> **Given request**
Could you write out, word for word, the part of the material below that opens with the line containing "Click the Acrobat merge files icon" and closes with the line containing "coord(32,142)", including both of those lines?

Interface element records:
++++

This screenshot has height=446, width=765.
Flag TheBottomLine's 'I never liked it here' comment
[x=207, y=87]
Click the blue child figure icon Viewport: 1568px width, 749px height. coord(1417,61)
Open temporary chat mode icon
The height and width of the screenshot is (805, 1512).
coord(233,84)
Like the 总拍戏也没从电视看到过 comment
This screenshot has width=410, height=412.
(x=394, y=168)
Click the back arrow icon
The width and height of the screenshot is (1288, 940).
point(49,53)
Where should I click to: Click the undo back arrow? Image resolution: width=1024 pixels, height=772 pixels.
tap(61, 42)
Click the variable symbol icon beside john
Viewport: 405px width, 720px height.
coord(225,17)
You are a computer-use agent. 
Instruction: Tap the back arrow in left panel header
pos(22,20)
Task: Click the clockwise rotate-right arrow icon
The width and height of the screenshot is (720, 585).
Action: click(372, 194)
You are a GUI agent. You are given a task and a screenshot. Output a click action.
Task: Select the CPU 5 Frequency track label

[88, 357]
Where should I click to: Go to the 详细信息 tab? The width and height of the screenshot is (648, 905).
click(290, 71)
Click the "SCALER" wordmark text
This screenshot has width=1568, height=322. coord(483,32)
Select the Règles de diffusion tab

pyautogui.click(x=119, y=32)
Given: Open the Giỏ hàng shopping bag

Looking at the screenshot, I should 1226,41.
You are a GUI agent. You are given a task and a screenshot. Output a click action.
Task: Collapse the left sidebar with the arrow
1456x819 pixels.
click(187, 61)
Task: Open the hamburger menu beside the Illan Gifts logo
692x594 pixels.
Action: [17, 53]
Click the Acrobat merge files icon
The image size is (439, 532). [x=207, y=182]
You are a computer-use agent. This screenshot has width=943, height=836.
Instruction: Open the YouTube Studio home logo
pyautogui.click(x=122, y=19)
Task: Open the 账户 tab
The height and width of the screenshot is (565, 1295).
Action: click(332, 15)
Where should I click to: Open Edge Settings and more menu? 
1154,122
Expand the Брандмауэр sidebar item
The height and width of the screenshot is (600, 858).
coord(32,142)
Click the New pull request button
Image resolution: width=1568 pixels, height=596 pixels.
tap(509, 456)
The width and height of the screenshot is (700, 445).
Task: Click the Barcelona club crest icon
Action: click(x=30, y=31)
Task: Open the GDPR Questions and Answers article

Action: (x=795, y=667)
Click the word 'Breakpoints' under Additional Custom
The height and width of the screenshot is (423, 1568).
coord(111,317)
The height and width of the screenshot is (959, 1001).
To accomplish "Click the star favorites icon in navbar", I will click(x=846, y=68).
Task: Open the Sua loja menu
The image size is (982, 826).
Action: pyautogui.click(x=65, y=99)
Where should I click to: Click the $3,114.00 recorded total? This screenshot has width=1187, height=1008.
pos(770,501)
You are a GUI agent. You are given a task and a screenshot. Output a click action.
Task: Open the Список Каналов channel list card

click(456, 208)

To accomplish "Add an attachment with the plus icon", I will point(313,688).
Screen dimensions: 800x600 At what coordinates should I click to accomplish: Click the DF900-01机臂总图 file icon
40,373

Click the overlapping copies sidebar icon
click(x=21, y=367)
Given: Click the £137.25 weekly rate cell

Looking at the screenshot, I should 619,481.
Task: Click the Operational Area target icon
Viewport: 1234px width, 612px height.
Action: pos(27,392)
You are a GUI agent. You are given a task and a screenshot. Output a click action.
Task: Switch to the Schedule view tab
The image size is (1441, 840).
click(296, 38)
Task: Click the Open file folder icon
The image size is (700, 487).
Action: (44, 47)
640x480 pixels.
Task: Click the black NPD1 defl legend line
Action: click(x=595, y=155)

++++

> **Result of the exercise**
Click the Acrobat merge files icon
The image size is (439, 532). [x=207, y=182]
You are a computer-use agent. This screenshot has width=943, height=836.
Instruction: Open the YouTube Studio home logo
pyautogui.click(x=122, y=19)
Task: Open the 账户 tab
The height and width of the screenshot is (565, 1295).
Action: click(332, 15)
Where should I click to: Open Edge Settings and more menu? 
1154,122
Expand the Брандмауэр sidebar item
The height and width of the screenshot is (600, 858).
coord(32,142)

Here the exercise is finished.